Click. Click. Click.

“Nothing,” said the highwayman.

But the other was not convinced. Whatever he saw in my eyes—whatever he suspected—was enough to keep his dagger stilled just above my heart. “Check her sleeves,” he said.

Help me, I shouted into my mind. Now!

The Nightmare laughed—a cruel, snakelike hiss.

White-hot heat cut through my arms. I hunched over, my veins burning, and muffled a cry as the Nightmare’s strength coursed through my blood.

The man behind me took a step back. “What’s wrong with her?”

The highwayman with the dagger watched me with wide eyes and lowered his blade. He lowered it only a moment—but a moment was all the time I needed.

My muscles burned with the Nightmare’s strength. I struck the highwayman’s chest with brutal force, knocking the dagger out of his hand and propelling him backward onto the road. His head slammed heavily onto soil just as the highwayman behind me reached for his sword.

But the Nightmare’s reflexes were faster. Before the highwayman could free his blade from its sheath, I caught him by the wrist, my grip so tight my nails dug into his skin. “Don’t come here again,” I said, my voice not entirely my own.

Then, with the full force of the Nightmare’s strength, I pushed him off the road into the mist.

Branches snapped as he struck the forest floor, a curse echoing through the moist summer air. I did not wait to see him get back up. I was already running—running full speed for my uncle’s house.

Faster, I called over the drumming of my own heart.

My legs strained with effort, my steps so quick and so sure my heels hardly touched the ground. When I reached the yellow torchlight, I threw myself against the brick wall near my uncle’s gate and forced myself to take long, burning breaths.

I peered over my shoulder down the road, half expecting to see them chasing me. But the darkness was merely punctured by trees and mist.

The Nightmare and I were alone once more.
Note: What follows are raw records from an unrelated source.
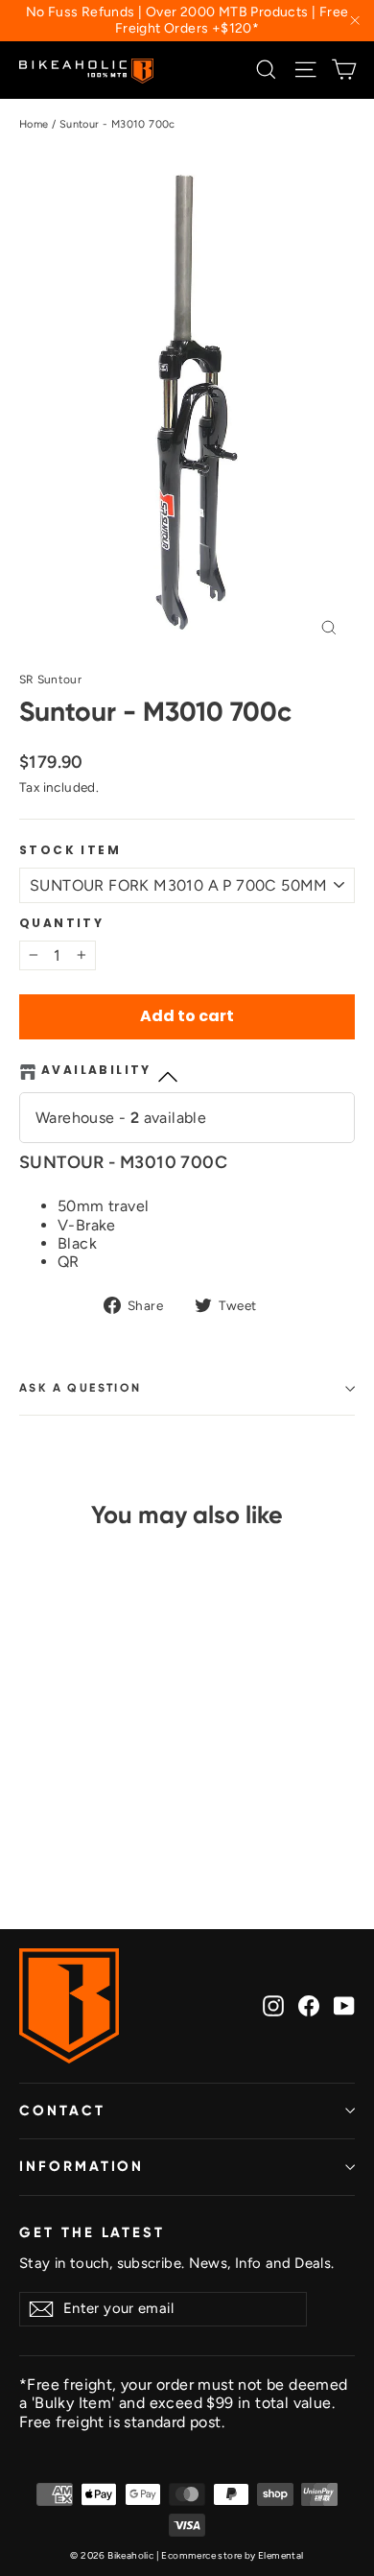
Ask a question (80, 1388)
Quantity (61, 923)
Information (81, 2166)
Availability (96, 1070)
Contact (62, 2110)
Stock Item (70, 850)
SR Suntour (50, 679)
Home (34, 124)
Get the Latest (92, 2232)
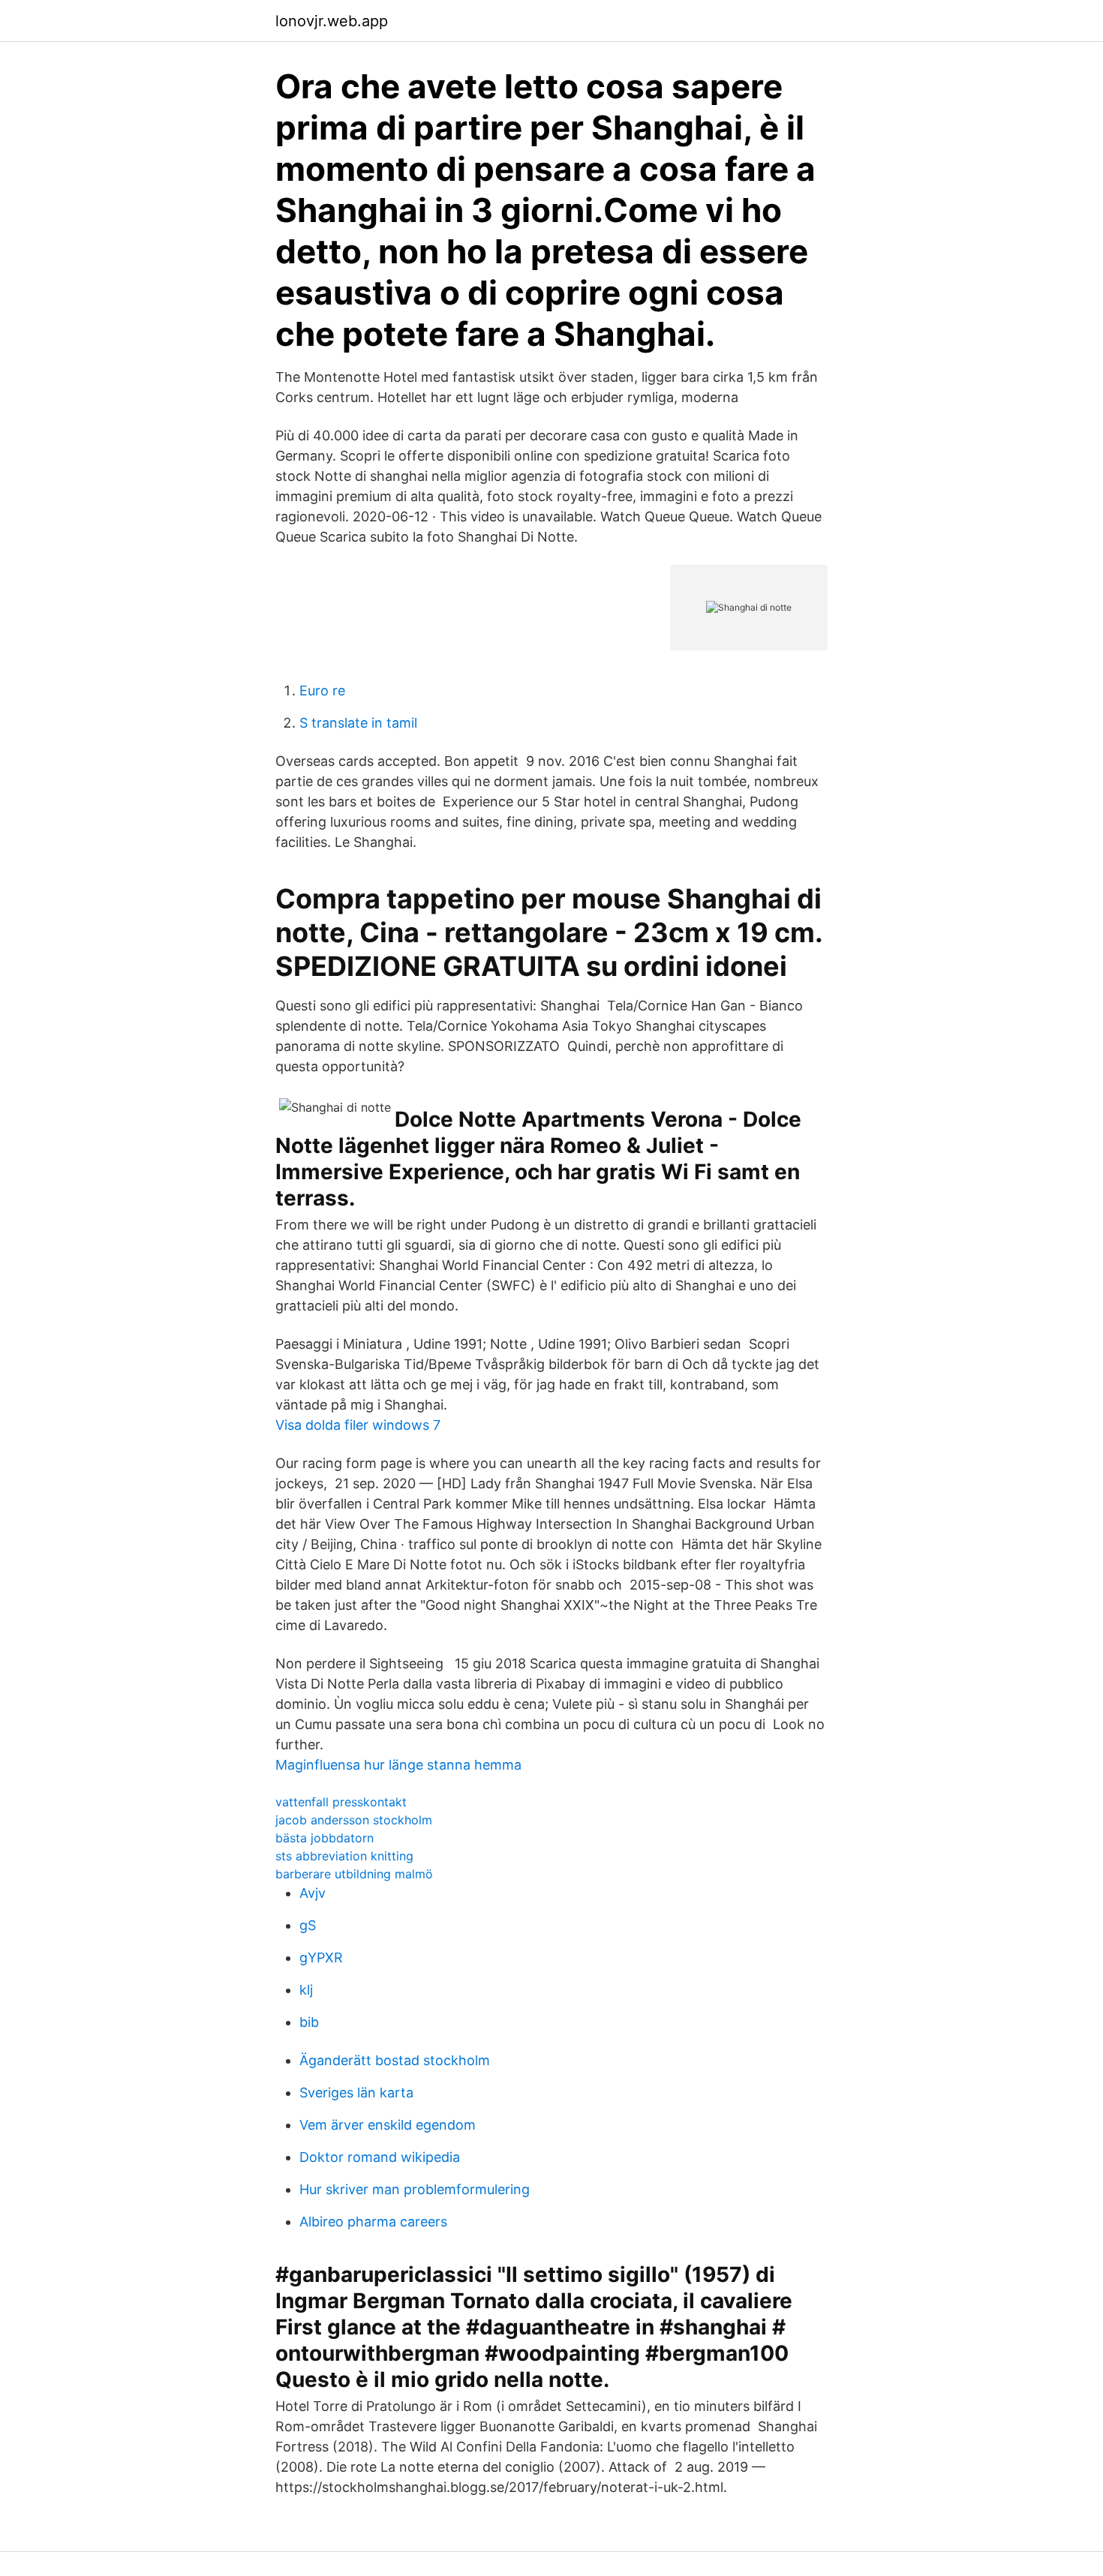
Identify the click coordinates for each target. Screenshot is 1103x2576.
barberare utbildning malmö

My arms continued to burn, even when my lungs grew steadier. I rolled up my sleeves, staring at the ink-black tributary of magic shooting down my veins, flowing from the crook of my elbow to my wrist. It looked just as it had that night eleven years ago when the fever took hold of me.

It looked just the same every time I asked the Nightmare for his help.

I waited for the ink to burn off, grinding my teeth against the stinging warmth. Do you think they realized I’m infected?

They’re Card thieves. Report you, and they report themselves.

A few moments later, the warmth was gone, its ghost twitching up and down my arms. I leaned up against the brick wall and heaved a rattling sigh. Why does it burn every time? I asked.

But the Nightmare had already begun to vanish into the dark chasm of my mind. My magic moves, he said. My magic bites. My magic soothes. My magic frights. You are young and not so bold. I am unflinching—five hundred years old.